La scarsa disponibilità di acqua potabile, molto più accentuata nelle regioni più povere del mondo, è un problema gravissimo. Per risolverlo sembra che la direzione intrapresa sia quella della desalinizzazione dei mari. Con tutti i problemi che comporta.

Roma – La crisi climatica che stiamo subendo da anni, si è trascinata con sé la siccità e la conseguente mancanza d’acqua che tante morti e sofferenze sta provocando soprattutto nei Paesi in via di sviluppo. Non è che l’occidente, da questo punto di vista, viva un periodo di “vacche grasse”, tutt’altro. In molte zone del nostro Meridione, soprattutto nei mesi estivi, l’acqua viene razionata e la si può utilizzare solo in alcune fasce orarie ed è diventata consuetudine, ormai vedere le autobotti che girano per i vari Paesi. La soluzione possibile è stata trovata nei nostri mari.

Qui il problema è atavico, nel senso che esiste da prima che la crisi ambientale, climatica e la siccità si inasprissero. Qualche settimana fa hanno fatto molto discutere le dichiarazioni del presidente della Regione Veneto Luca Zaia: “Abbiamo una risorsa, il mare, che non dobbiamo più guardare distrattamente. A Dubai anche giardini e palme sono sostenute dalla desalinizzazione”. “Desalinizzare” è diventata la formula magica che risolverà il problema della carenza d’acqua, dunque. Sembrerebbe proprio di sì, a sentire il sindaco di Genova Marco Bucci che trionfante ha esclamato: “Lavoriamo alla costruzione di un impianto di desalinizzazione in grado di portare 100 milioni metri cubi l’anno nel Nord Italia, attraverso oleodotti esistenti”.

Il processo di desalinizzazione.

Che si voglia andare in questa direzione è confermato dall’Acquedotto Pugliese (l’infrastruttura pubblica per l’approvvigionamento idrico-potabile della Regione Puglia e di alcuni comuni della Campania) che ha indetto la gara per il più grande impianto di desalinizzazione d’Italia, per un importo pari a 100 milioni di euro. L’Italia come Dubai, dunque, visto che qui questi impianti sono molto in uso? Beh, qualche correlazione col Golfo Arabo c’è, eccome! Genova è la sede di Fisia, azienda all’avanguardia nel settore che ha costruito diversi impianti nell’Emirato Arabo. L’azienda, nel frattempo assorbita dal gruppo Webuild, sotto la supervisione del sindaco-commissario, ha ricostruito il ponte di Genova. Con quest’opera si è dato inizio, tra squilli, trombe e fanfare, al tanto esaltato “modello Genova”, senza indire gare d’appalto ma con chiamata diretta.

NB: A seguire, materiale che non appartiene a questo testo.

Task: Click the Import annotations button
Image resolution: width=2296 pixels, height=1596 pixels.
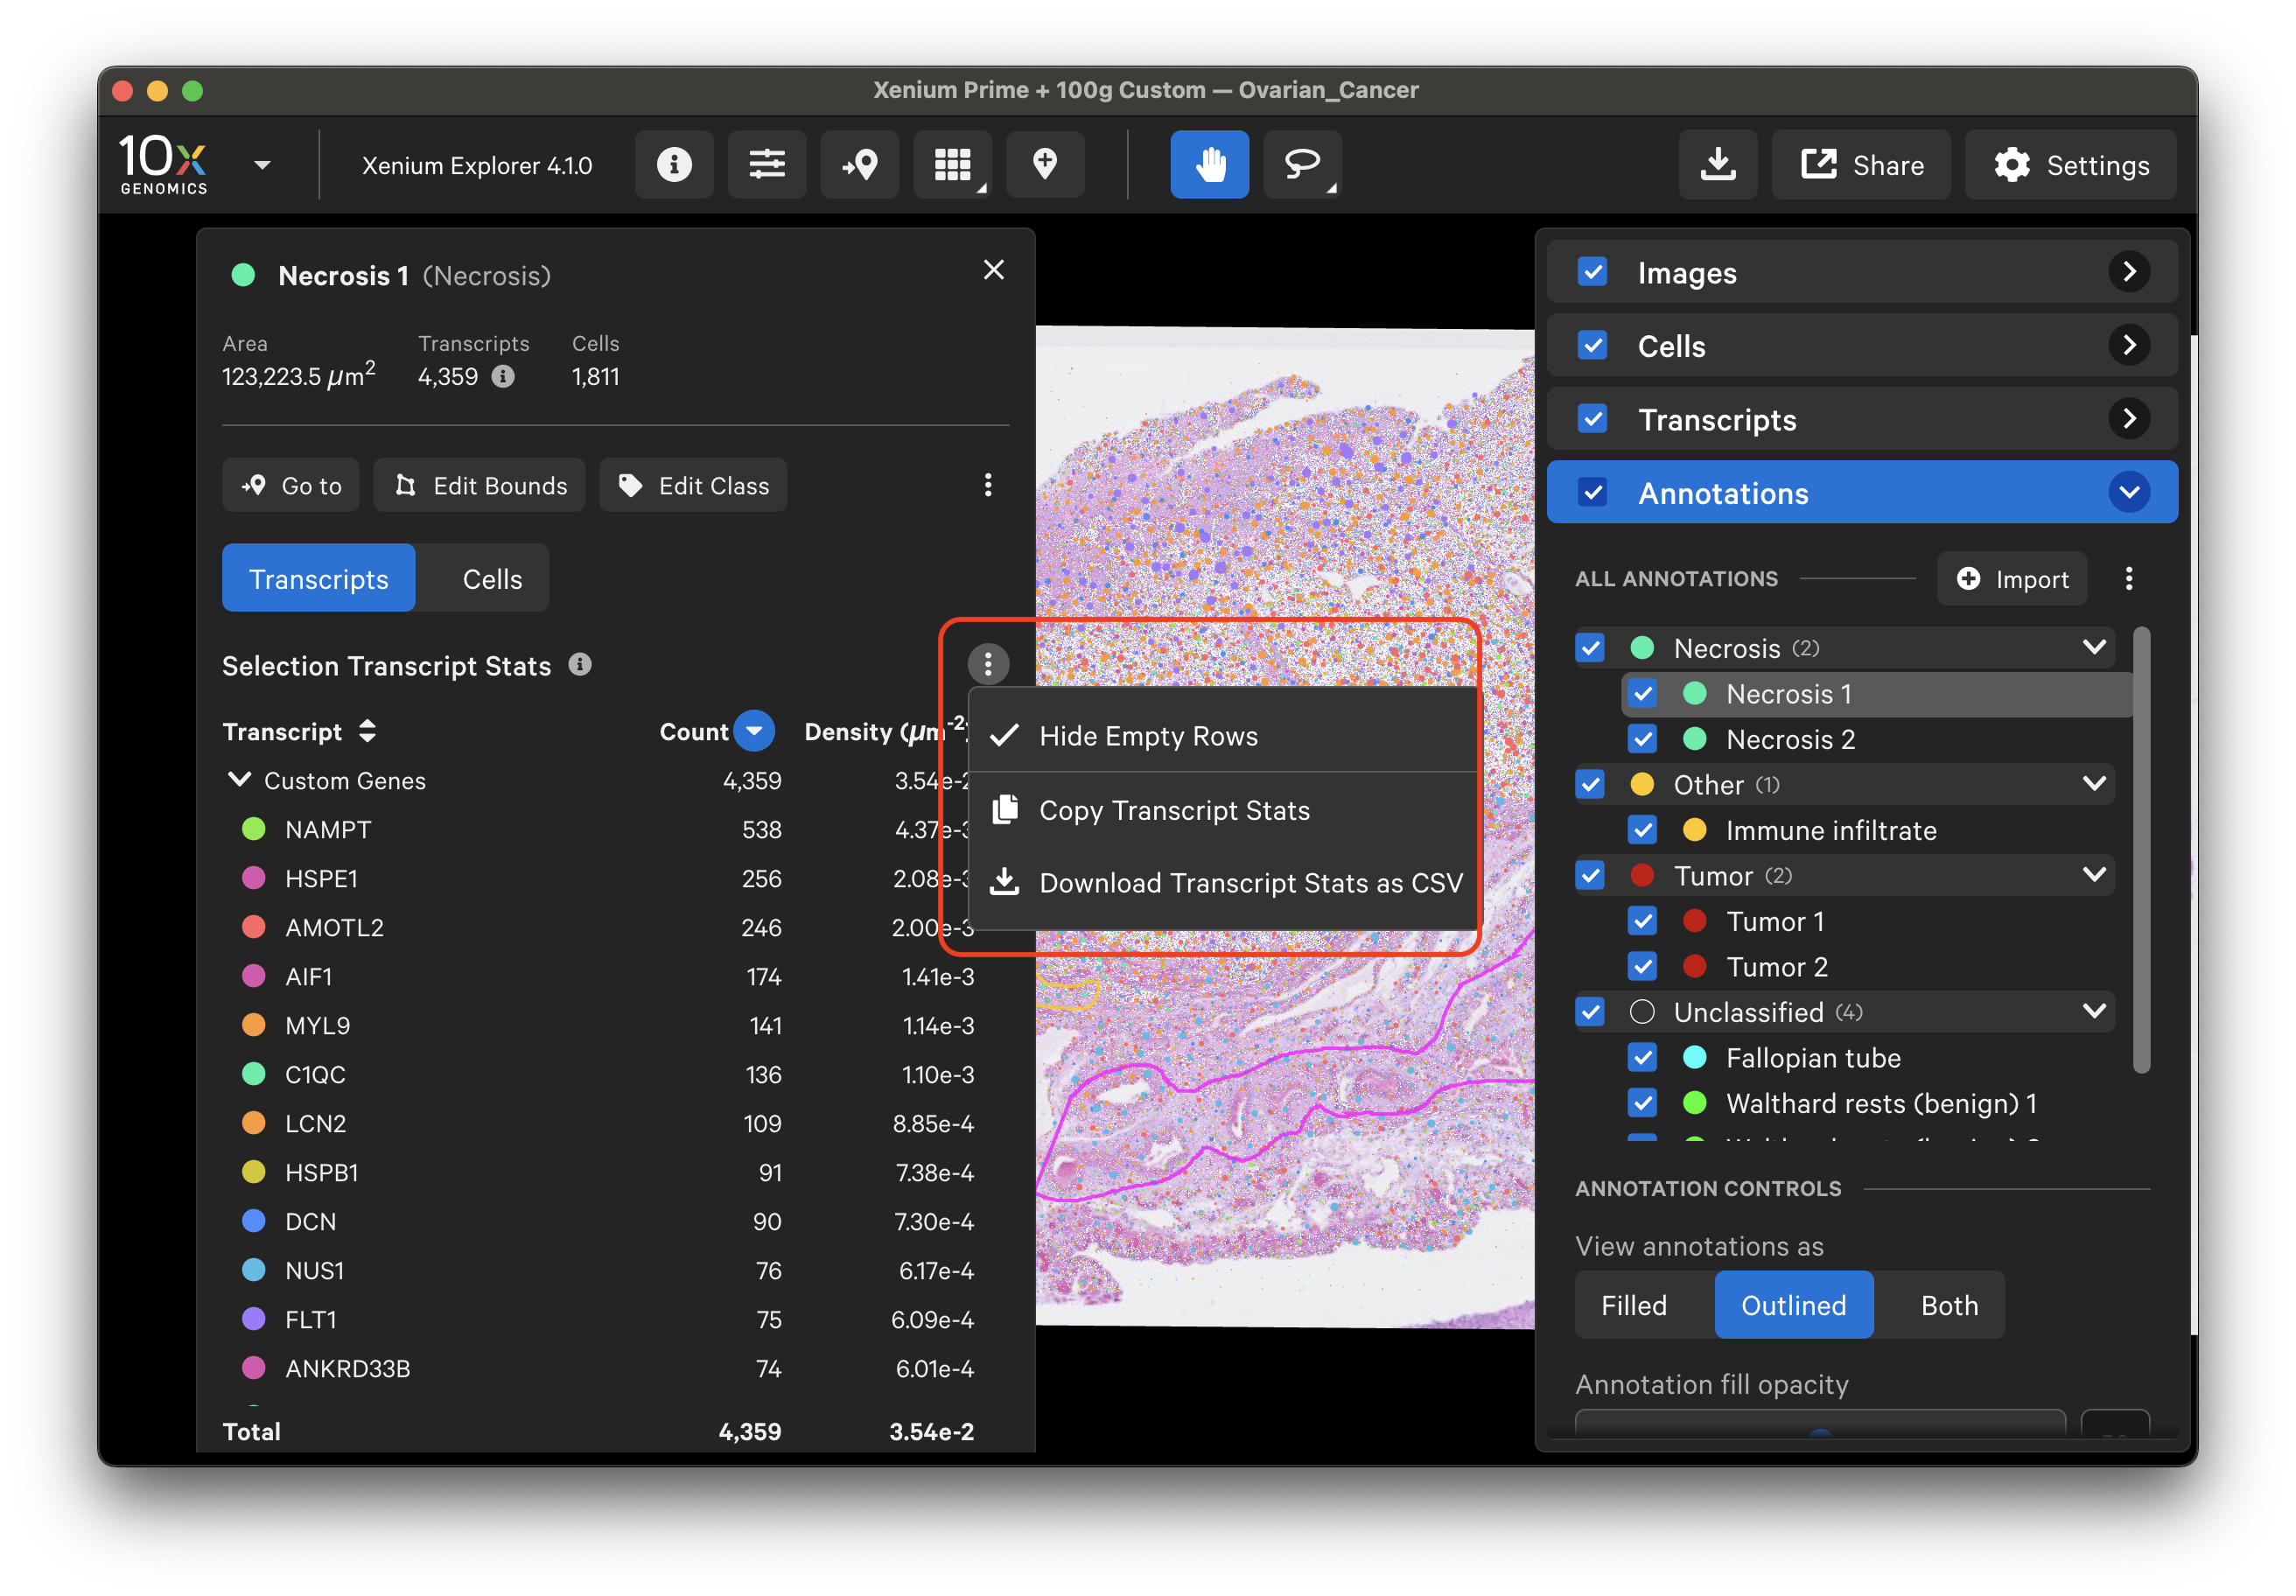Action: tap(2012, 579)
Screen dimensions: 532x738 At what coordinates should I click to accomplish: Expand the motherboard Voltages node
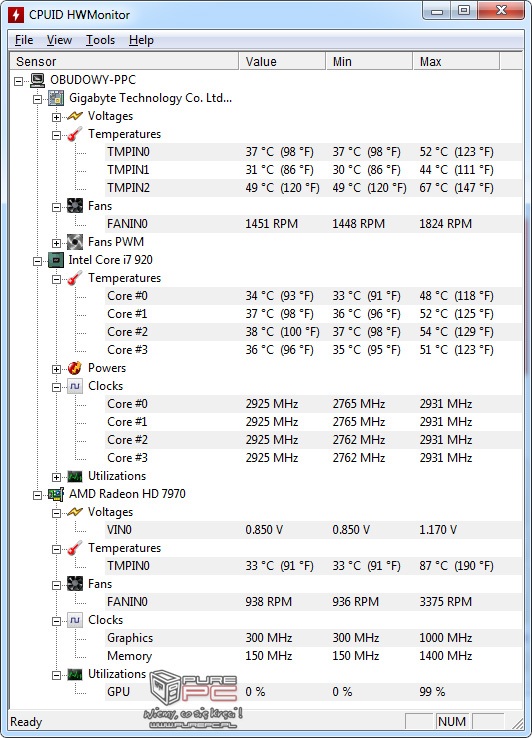click(x=56, y=117)
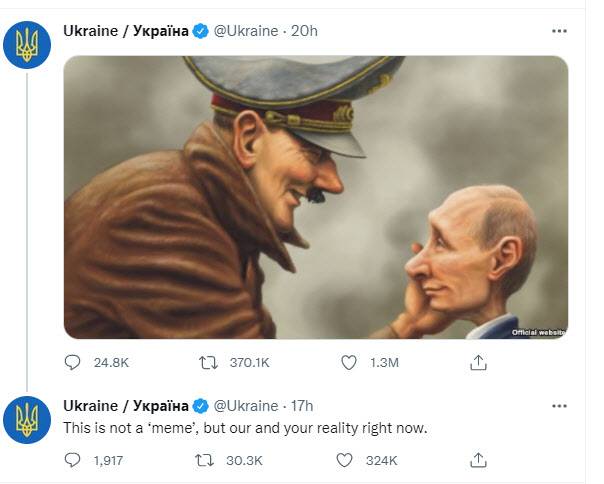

È da circa un anno che si pensa di costruire impianti di desalinizzazione coi fondi del PNRR (Piano Nazionale di Ripresa e Resilienza) attraverso il progetto “Water is life” (l’acqua è vita). I lobbisti del settore stanno cercando di rendere la situazione a loro favorevole facendo pressione sui ministeri coinvolti. Ma già la cosiddetta “Legge Salvamare”, approvata nel giugno dell’anno scorso, aveva ribadito che i dissalatori avrebbero dovuto rappresentare l’ultima chance e non una soluzione strutturale. Inoltre, la carenza idrica avrebbe dovuto essere conclamata, così come certa la mancanza di alternative e aver eseguito tutti gli interventi tecnici per diminuire le perdite di acqua. Ci sono due aspetti che, come minimo, rendono infruttuosi per le tasche dei cittadini la costruzione di simili impianti. Consumano, infatti, molta energia e generano molte scorie, residui di sale, metalli, microplastiche che, riversati in mare, producono danni all’ecosistema.

The Pipe, un dissalatore fotovoltaico.

Secondo Legambiente Liguria: “Da un litro di acqua dissalata se ne ricava uno e mezzo di rifiuti. Altro che dissalatori, c’è bisogno di riparazioni delle condutture e di recuperare l’acqua dei depuratori”. Per costruire impianti di dissalazione sono necessari molti anni ed i rischio principale è di offrire ai privati un settore strategico come l’acqua potabile. L’Associazione Nazionale Bonifiche Irrigazioni (ANBI) ritiene che:

Salvo che nelle isole o in aree in cui non esistono alternative, i dissalatori possono essere “una soluzione per emergenze localizzate, non certo risolutivi. Anche perché gli alti costi energetici richiesti, che il Golfo Arabo non ha, metterebbero fuori mercato l’agroalimentare italiano. Eppure, con 270 miliardi di metri cubi d’acqua “buttati” in Italia ogni anno, guardiamo a Dubai”.